___ Gösterilen Metin ___
Önemli not: Korona salgınıyla ilgili kendimizi ama özellikle başkalarını tehlikeye atan davranışlardan kaçınmalıyız elbette. Aynı evde yaşadığımız kişilerden başkasıyla temas etmeden doğada gezintiye çıkmayla ilgili danıştığımız doktor dostlarımız bunda sakınca olmadığını söylediler. Şehrin merkezinde oturanların ve/veya özel arabası olmayanların böyle gezileri, yürüyüşleri yapmaları ne yazık ki mümkün olmayabilir. Kendini doğaya atamayan dostlarımızın atabilenlerin çektiği fotoğraflar üzerinde doğanın esintisini, renklerini evlerinin içinde hissetmeleri için günlüğümüze devam edeceğiz. Doğaya çıkamayan dostlarımız da belki doğayla ilgili resimlerden, şiirlerden, şarkılardan, mitolojik öykülerden söz eden metinler gönderir, günlüğümüzün bilim ve gözlem yanını sanatla dengelemeye yardımcı olurlar. Yazar ve okurlarımıza yaşamımızdaki tüm sınırlandırmalara, zorluklara rağmen baharın coşkusunu hissettiğimiz sağlıklı günler dileriz.
___ Kayıtlar ___
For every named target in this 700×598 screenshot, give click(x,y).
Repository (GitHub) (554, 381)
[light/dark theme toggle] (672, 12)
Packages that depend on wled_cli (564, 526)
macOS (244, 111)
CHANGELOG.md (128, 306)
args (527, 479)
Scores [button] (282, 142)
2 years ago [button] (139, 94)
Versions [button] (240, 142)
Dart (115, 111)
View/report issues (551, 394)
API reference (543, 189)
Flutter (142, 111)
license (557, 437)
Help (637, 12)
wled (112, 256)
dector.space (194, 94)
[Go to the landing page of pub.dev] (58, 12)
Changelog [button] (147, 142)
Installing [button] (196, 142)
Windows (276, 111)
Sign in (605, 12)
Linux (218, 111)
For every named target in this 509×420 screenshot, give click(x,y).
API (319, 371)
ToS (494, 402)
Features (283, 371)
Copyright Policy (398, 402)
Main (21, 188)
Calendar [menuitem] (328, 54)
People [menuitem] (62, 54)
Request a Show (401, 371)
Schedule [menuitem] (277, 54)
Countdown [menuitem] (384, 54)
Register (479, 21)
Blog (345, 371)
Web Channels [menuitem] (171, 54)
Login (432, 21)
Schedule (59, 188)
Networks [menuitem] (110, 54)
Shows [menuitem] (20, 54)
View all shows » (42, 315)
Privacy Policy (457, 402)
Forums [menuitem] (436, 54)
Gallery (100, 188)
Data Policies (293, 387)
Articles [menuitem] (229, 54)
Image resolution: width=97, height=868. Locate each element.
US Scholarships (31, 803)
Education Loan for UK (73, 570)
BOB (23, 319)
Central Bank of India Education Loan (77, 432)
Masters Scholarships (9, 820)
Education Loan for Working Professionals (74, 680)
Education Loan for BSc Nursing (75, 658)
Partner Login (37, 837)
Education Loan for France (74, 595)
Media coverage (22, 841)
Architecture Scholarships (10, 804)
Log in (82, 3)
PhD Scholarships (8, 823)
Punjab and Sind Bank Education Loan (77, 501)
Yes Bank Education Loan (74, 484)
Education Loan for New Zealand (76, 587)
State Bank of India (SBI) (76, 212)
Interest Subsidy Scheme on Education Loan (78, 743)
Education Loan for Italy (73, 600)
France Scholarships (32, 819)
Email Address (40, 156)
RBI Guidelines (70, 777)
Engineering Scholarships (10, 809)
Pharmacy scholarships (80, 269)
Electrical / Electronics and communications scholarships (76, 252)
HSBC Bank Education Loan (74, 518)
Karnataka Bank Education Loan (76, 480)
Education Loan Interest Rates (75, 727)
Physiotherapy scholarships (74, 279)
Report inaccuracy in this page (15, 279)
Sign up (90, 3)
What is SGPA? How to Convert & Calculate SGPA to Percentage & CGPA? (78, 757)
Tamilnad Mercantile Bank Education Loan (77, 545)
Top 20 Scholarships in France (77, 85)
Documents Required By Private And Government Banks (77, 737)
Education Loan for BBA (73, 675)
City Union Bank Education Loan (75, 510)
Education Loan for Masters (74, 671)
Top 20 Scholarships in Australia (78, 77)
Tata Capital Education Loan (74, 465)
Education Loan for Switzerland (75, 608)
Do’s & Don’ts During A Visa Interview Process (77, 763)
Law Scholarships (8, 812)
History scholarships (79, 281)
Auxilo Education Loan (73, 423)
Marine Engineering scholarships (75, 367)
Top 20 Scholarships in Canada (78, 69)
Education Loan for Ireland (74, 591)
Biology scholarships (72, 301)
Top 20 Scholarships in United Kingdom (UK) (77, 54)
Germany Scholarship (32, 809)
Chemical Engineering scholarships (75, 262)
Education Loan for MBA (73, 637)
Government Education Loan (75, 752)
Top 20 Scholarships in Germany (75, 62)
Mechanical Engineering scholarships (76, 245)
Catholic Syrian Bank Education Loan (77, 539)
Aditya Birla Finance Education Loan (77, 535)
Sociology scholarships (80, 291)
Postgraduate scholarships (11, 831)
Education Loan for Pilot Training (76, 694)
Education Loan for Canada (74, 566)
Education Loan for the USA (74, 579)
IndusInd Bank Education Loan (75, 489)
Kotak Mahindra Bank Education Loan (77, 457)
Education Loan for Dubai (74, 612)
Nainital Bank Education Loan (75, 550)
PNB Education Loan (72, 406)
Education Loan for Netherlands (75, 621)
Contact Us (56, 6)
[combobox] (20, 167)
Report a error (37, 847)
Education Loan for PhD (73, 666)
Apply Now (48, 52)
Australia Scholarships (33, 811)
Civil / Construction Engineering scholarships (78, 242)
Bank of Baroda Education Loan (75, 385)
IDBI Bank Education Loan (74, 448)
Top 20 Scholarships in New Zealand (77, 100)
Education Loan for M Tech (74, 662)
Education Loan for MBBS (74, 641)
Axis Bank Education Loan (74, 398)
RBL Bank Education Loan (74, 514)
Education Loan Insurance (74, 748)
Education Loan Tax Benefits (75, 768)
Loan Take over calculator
___
## Çalışma Talimatları
**A.** Kayıtlarda "wled (112, 256)" ifadesinin geçtiği satırdan başlayıp "Features (283, 371)" ifadesinin geçtiği satıra kadar (ikisi de dahil) uzanan satırlarda "button" ifadesini "düğme" olarak yeniden adlandırın ve bu satırları başka hiçbir şeyi değiştirmeden yeniden yazın.
**B.** Salgın döneminde doğa gezintileri ve günlük üzerine olan metnin devamını, son cümlesinden sonra gelecek şekilde yazın.
Metin ile kayıtlar birbirinden bağımsız, ayrı malzemelerdir.

## Verilen Cevaplar
**A.**
wled (112, 256)
dector.space (194, 94)
[Go to the landing page of pub.dev] (58, 12)
Changelog [düğme] (147, 142)
Installing [düğme] (196, 142)
Windows (276, 111)
Sign in (605, 12)
Linux (218, 111)
For every named target in this 509×420 screenshot, give click(x,y).
API (319, 371)
ToS (494, 402)
Features (283, 371)

**B.**
***
24 Şubat 2020
Manavgat, Antalya
“Güzeller güzeli Akseki Navruzu yok olmasın!”
İsmet Şahin’in endemik Akseki Navruzu’nu yapılaşmadan korumaya çalışmasının öyküsünü “Begonvilli Ev” isimli kişisel blogundan okuyabilirsiniz;
26 Şubat 2020
İZBAN, İzmir-Selçuk yolu
Selçuk’a giderken Tezer Özlü’nün “Yeryüzüne Dayanabilmek İçin” isimli kitabını okuyorum. Yurtdışından gönderdiği, içinde film festivali izlenimleri, edebiyat yazıları olan bu kitabı daha önce, Alaska’da yaşarken okumuştum aslında ama yeniden okumak istedim. Özlü’nün Peter Weiss’la yaptığı söyleşi, kararıma gülümsememe neden oldu. Meğer Weiss Türkiye’ye gelirse Bergama, Selçuk, Efes bölgelerini gezmek istermiş. Yılın bir kısmını Selçuk’ta geçiriyorum. Bergama ise babamın 10 yılı aşkın bir süre çalıştığı için bir parça ev saydığımız bir yer. Oyun yazarı da olan Weiss mutlaka Pergamon Antik Kenti’ndeki o görkemli tiyatroyu da ziyaret etmek istemiş olmalı. Ne yazık ki söyleşi yapıldıktan 2 ay kadar sonra, büyük olasılıkla bu dileğini gerçekleştiremeden yaşamını yitirmiş. Zaten çok sevdiğim bu yerlerin gerçekten özel olduğunu hissettirdi Weiss. En kısa zamanda nasılsa hala okumamış olduğum Direnmenin Estetiği’ni edinip Selçuk sokaklarında, tepelerinde okumalıyım.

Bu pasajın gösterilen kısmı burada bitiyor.